June 6, 2007

Physical therapy could play a critical role in new stem cell treatment that hints at restoring lower extremity function among patients debilitated by spinal cord ischemia.

A procedure that injects human stem cells into rats with induced spinal cord ischemia has restored the ability to walk among test subjects, according to research findings reported in the June 29, 2007 issue of Neuroscience (www.jneurosci.org). The report proposes that the same procedure in human patients, followed by a physical therapy program, could significantly improve functional recover outcomes for the lower extremities.  

“Physical therapy may accelerate integration of the grafted stem cells and enhance their therapeutic benefit,” Karl Johe, one of the research study’s co-authors, says. The treatment’s objective, Johe added, is to create a substantial gain in the functional mobility of a patient’s legs.

In the ischemia research model, the spinal cord is left free of mechanical damage, unlike the type of spinal injury caused by accident trauma. The new procedure would replace neurons lost to spinal cord ischemia by grafting new spinal cord stem cells, thereby repopulating the pool of degenerated neurons.

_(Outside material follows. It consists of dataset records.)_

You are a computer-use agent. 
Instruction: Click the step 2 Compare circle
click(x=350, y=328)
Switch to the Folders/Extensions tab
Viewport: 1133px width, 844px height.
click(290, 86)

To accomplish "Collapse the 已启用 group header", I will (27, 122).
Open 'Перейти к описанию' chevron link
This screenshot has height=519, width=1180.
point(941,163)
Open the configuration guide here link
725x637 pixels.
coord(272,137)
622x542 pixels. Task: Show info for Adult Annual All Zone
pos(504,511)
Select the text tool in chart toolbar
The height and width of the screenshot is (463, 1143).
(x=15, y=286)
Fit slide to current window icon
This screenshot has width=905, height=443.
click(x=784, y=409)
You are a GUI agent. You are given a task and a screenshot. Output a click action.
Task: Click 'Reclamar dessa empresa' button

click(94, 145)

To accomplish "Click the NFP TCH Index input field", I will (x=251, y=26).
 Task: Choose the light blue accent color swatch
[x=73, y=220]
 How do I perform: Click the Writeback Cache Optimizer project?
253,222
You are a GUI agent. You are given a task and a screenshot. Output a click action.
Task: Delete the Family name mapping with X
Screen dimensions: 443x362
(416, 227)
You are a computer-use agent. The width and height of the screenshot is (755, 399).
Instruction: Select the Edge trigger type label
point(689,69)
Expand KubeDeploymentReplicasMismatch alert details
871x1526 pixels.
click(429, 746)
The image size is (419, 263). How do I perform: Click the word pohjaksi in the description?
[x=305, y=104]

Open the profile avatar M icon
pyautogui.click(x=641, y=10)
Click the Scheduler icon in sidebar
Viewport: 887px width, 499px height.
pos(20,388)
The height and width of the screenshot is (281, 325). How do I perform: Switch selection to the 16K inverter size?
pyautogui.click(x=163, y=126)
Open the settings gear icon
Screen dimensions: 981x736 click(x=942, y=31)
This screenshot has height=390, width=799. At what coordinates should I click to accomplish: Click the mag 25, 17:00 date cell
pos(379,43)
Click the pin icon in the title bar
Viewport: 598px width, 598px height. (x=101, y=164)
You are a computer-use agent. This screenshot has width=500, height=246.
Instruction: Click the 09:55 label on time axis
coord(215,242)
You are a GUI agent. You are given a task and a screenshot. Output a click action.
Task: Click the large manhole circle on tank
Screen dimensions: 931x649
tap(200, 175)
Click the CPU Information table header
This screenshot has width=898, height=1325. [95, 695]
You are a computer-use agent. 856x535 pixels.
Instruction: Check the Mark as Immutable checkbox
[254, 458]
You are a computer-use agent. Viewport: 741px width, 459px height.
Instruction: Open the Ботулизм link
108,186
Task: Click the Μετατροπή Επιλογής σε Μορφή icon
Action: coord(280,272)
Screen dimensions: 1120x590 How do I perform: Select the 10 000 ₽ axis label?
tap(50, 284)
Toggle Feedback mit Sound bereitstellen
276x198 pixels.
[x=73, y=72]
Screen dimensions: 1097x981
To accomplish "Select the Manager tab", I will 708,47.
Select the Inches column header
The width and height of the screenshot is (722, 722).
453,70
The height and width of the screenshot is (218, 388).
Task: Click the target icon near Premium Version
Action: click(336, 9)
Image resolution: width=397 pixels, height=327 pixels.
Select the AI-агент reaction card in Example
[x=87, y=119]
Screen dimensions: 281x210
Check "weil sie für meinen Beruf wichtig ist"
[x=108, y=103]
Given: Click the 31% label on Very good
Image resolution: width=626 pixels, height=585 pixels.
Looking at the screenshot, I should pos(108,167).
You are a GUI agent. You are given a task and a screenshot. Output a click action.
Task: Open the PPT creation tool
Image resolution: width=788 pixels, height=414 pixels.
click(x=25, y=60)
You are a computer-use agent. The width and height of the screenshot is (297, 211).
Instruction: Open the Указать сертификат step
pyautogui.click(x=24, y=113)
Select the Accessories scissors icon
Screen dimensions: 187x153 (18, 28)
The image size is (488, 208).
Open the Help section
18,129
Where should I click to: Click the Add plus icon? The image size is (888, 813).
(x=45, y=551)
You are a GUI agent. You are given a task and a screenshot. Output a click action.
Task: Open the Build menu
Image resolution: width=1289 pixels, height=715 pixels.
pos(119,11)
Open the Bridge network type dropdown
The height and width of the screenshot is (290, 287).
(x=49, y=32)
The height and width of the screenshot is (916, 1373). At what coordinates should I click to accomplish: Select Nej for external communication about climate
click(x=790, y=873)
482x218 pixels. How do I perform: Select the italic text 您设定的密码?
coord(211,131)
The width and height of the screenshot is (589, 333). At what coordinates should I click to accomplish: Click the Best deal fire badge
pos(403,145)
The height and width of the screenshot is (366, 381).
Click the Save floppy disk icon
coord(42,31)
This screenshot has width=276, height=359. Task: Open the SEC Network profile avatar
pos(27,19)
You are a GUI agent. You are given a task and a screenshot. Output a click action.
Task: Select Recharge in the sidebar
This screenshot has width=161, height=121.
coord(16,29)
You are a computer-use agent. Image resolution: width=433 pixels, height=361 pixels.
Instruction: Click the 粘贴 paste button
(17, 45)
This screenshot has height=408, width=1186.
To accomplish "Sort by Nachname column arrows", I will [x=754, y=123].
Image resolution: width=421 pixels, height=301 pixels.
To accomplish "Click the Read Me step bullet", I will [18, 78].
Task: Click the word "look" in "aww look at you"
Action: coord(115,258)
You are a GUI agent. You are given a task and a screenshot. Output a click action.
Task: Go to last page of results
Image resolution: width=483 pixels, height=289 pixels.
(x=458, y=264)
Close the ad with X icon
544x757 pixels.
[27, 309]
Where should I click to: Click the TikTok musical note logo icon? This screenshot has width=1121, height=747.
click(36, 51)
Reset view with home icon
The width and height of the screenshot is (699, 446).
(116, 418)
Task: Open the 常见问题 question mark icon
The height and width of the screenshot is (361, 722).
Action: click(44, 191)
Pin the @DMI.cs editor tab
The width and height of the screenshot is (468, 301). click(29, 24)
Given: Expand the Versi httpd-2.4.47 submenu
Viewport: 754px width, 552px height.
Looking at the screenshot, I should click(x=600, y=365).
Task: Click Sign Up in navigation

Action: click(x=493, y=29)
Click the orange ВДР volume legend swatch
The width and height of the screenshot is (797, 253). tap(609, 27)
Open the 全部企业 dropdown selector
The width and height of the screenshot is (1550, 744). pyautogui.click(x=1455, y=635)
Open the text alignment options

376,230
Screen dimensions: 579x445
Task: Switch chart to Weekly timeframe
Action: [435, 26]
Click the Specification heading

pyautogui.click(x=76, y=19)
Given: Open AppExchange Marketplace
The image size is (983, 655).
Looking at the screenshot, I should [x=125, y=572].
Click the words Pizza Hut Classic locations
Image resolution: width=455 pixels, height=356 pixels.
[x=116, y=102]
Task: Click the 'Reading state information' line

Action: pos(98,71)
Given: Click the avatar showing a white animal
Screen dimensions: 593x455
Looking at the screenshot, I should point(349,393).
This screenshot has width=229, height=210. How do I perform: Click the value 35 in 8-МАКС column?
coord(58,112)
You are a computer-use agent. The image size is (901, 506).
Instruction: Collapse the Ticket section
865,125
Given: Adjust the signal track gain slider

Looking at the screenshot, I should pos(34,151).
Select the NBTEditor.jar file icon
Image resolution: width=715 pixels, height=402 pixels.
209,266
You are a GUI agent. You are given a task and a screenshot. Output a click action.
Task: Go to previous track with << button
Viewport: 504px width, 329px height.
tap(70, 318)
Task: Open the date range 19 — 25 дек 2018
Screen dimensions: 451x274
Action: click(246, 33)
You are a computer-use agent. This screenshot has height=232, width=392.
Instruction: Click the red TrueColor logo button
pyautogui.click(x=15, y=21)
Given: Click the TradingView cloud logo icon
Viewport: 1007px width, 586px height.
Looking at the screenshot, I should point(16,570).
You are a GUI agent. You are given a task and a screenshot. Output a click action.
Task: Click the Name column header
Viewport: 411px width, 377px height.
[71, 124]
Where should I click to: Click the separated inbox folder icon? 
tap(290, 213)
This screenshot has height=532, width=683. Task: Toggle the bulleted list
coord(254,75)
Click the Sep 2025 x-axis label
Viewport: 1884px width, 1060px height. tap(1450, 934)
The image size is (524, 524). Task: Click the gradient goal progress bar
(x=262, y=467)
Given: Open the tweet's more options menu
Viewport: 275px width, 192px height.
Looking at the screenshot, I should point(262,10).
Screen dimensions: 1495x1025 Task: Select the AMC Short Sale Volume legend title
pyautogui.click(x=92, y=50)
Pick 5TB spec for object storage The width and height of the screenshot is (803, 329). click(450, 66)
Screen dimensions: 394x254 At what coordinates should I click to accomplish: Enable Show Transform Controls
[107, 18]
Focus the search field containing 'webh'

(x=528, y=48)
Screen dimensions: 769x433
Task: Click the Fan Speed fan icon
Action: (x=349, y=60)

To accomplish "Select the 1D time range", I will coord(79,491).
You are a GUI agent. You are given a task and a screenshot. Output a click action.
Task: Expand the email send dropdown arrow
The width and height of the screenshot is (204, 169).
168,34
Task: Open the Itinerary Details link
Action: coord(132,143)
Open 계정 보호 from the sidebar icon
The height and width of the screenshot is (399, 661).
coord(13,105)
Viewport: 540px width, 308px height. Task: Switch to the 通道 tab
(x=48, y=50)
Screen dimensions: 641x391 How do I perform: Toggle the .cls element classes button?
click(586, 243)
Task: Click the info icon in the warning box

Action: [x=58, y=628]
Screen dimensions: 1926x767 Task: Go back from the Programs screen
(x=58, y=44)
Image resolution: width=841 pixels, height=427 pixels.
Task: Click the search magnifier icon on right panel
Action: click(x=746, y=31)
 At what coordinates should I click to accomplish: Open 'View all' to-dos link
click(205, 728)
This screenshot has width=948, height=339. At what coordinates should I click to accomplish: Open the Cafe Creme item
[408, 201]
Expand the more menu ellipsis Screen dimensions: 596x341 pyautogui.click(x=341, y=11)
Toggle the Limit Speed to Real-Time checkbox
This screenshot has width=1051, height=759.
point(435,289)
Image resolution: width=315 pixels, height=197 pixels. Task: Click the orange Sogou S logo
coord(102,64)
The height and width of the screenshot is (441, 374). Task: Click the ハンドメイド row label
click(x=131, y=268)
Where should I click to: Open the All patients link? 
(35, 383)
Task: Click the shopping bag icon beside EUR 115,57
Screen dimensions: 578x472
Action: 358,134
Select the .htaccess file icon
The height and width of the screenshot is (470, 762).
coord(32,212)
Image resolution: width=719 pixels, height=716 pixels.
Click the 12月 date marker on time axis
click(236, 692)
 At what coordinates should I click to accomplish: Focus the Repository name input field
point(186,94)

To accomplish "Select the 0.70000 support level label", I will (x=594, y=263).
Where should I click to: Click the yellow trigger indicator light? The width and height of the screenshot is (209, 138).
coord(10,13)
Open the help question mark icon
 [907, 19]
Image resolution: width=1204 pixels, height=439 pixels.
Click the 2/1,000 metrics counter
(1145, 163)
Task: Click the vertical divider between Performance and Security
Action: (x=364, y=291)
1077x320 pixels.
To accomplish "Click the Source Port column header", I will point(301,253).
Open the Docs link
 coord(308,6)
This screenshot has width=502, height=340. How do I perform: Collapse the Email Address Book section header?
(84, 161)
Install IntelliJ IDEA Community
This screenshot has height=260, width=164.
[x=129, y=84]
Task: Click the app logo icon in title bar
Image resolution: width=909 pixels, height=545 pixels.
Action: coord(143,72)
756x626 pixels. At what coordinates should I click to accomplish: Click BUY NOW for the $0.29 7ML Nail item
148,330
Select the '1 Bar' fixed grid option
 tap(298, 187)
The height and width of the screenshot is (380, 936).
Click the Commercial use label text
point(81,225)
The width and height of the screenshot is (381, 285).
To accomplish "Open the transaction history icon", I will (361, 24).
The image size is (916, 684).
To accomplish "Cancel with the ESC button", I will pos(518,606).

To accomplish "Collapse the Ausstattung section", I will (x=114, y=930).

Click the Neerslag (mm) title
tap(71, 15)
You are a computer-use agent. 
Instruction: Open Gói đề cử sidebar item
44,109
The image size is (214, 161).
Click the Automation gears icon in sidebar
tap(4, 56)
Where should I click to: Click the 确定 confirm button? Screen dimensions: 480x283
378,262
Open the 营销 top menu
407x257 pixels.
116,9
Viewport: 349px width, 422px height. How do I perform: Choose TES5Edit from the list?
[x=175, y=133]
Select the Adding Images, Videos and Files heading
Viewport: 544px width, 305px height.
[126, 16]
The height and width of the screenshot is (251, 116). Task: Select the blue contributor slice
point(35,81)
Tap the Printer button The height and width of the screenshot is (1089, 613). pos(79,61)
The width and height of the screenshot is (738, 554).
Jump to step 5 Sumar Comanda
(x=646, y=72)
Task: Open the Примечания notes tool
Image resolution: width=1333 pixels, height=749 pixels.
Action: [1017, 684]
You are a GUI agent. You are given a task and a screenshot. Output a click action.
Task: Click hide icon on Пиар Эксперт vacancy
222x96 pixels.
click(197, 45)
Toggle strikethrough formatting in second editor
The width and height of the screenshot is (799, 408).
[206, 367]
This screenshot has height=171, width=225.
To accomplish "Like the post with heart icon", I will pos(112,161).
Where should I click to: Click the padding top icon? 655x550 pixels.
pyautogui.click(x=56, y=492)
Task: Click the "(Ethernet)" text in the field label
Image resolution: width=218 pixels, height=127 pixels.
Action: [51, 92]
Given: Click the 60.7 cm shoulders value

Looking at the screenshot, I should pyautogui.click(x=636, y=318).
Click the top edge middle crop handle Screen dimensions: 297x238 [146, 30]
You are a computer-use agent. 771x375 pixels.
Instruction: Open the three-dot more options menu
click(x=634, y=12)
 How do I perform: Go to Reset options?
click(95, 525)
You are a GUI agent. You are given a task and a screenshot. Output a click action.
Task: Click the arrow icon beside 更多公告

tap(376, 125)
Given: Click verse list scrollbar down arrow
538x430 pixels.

“We demonstrated that when damage has occurred due to a loss of blood flow to the spine’s neural cells, by grafting human neural stem cells directly into the spinal cord we can achieve a progressive recovery of motor function,” Martin Marsala, MD, says. Marsala, who led the study, is professor of anesthesiology at University of California, San Diego.

“In this study,” added Johe, “we succeeded at reconstructing the neural circuitry, which had not been done before.”